- The US dollar has rallied during the Friday session against the Japanese yen after the jobs number reiterated the need for the Federal Reserve to raise interest rates by 75 basis points at the next meeting.
- Keep in mind that the Bank of Japan has been buying unlimited bonds, essentially printing unlimited yen so therefore it makes quite a bit since that we will continue to see the US dollar outperform the Japanese yen.
- In fact, the Japanese yen is being sold off against almost everything.
Bank of Japan Intervention
The Bank of Japan had recently intervened in the market, but that had more to do with the rate of change than anything else. Quite frankly, they use 15% of their foreign exchange reserves to make that move, and we are almost already back to where it started from. In other words, people do not believe that the Bank of Japan is going to do everything it can to keep the exchange rate down. However, if we get another extraordinarily parabolic move, then we could have the Bank of Japan enter again. Because of this, I think this is a situation where you continue to look for dips as buying opportunities going forward.
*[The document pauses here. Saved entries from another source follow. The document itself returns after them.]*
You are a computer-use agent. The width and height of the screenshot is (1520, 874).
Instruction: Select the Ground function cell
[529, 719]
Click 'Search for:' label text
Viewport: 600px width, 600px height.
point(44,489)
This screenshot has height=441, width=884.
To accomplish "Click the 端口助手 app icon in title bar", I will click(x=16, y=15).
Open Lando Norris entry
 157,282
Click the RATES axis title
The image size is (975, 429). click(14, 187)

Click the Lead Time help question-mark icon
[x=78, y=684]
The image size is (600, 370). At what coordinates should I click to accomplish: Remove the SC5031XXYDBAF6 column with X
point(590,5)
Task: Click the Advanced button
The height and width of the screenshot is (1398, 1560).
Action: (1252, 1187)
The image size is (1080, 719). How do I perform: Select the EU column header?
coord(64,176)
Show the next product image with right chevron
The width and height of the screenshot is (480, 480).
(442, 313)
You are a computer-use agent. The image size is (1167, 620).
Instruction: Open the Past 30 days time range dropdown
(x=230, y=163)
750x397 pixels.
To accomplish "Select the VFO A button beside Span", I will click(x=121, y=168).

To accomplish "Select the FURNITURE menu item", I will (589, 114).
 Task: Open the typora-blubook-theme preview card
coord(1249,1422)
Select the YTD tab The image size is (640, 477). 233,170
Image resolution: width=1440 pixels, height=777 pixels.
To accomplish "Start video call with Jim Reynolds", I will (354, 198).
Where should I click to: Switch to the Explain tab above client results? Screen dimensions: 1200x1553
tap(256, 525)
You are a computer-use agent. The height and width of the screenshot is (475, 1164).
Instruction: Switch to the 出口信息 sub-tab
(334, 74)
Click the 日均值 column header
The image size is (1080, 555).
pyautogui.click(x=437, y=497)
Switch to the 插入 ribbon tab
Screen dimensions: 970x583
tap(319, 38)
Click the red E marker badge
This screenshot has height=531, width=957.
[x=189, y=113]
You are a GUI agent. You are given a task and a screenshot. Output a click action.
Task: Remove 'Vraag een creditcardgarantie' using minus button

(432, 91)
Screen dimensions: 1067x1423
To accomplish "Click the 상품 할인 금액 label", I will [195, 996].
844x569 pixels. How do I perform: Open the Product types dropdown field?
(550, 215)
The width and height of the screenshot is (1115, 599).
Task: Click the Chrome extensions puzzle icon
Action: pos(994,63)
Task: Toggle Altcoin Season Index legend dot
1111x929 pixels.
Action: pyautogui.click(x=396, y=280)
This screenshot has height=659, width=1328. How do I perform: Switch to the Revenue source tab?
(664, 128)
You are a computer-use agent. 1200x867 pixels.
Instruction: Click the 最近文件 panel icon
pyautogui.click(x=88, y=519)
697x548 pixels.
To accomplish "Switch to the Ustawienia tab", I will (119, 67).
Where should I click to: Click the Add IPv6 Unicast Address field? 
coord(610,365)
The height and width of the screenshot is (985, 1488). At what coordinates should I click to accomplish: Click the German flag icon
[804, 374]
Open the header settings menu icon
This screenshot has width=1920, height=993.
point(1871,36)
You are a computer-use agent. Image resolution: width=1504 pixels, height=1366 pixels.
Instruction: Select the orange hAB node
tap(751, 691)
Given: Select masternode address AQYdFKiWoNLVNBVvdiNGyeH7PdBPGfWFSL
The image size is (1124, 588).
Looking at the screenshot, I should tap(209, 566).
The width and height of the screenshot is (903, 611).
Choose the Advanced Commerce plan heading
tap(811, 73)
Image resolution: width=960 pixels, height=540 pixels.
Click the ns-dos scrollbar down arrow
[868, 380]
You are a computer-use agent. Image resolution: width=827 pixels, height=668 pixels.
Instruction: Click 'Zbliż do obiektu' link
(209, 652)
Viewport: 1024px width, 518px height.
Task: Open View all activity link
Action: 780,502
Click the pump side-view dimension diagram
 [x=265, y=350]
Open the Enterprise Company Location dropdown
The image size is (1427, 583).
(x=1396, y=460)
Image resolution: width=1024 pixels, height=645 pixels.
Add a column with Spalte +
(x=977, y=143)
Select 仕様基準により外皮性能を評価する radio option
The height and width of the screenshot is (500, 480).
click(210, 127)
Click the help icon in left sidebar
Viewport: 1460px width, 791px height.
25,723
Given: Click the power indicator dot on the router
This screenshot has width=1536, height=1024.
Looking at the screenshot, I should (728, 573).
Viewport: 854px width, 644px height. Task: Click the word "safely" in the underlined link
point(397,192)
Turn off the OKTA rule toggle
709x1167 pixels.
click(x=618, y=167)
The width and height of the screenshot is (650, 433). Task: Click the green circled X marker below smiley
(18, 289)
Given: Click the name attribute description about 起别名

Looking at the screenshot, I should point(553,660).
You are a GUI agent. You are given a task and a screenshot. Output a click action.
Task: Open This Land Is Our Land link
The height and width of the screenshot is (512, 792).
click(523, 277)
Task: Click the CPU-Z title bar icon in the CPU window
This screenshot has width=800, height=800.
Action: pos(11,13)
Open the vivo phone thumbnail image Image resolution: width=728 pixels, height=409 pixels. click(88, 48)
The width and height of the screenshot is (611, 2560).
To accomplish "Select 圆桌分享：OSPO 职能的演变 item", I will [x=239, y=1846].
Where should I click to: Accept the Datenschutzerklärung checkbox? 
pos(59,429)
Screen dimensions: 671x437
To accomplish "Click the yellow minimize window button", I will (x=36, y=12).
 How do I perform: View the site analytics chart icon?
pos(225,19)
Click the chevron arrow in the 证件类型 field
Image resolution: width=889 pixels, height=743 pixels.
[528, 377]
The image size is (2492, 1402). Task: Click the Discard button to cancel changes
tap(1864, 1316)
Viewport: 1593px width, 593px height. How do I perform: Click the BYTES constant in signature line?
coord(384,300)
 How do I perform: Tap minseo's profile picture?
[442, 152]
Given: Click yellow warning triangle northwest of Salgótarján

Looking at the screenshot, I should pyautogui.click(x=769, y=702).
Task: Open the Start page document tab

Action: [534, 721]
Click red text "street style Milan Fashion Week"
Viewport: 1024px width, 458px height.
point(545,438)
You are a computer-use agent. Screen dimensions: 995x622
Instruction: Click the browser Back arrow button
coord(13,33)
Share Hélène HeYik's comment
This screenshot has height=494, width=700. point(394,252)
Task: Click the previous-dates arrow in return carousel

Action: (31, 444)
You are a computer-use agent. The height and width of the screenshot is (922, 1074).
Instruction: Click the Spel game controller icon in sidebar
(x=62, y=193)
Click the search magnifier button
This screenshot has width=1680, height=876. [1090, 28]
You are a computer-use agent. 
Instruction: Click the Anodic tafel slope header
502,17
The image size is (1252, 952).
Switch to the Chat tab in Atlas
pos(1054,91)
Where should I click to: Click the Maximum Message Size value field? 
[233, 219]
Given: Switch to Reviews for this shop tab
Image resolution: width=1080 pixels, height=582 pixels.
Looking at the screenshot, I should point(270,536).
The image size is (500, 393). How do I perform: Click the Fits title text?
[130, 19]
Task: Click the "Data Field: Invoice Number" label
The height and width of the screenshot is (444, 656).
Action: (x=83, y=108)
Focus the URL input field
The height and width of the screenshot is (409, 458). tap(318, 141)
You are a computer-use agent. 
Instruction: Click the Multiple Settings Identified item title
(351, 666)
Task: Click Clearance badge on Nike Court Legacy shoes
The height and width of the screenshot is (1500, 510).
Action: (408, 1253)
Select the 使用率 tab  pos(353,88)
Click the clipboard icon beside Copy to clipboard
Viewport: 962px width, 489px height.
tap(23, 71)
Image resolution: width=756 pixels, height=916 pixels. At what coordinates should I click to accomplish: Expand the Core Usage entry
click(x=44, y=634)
The ¥142.50 level should be supported, as it has seen a lot of interest on shorter charts. Underneath there, the ¥140 level comes into the picture and I think that is an area where things get really interesting as the 50-Day EMA has just crossed above there and a lot of people use that indicator as a dynamic floor. The market continues to squeeze higher, and the fact that we are closing the Friday session toward the very top of the range tells me that we will probably a follow through. As long as it’s orderly, it’s very likely that the Bank of Japan will not interfere because quite frankly there’s no point in fighting the force of nature that is momentum. As long as they continue to suppress rates and the Federal Reserve continues to tighten, the idea of the market moving higher makes the most sense of anything else. I think the Japanese yen is still going to be very soft going forward.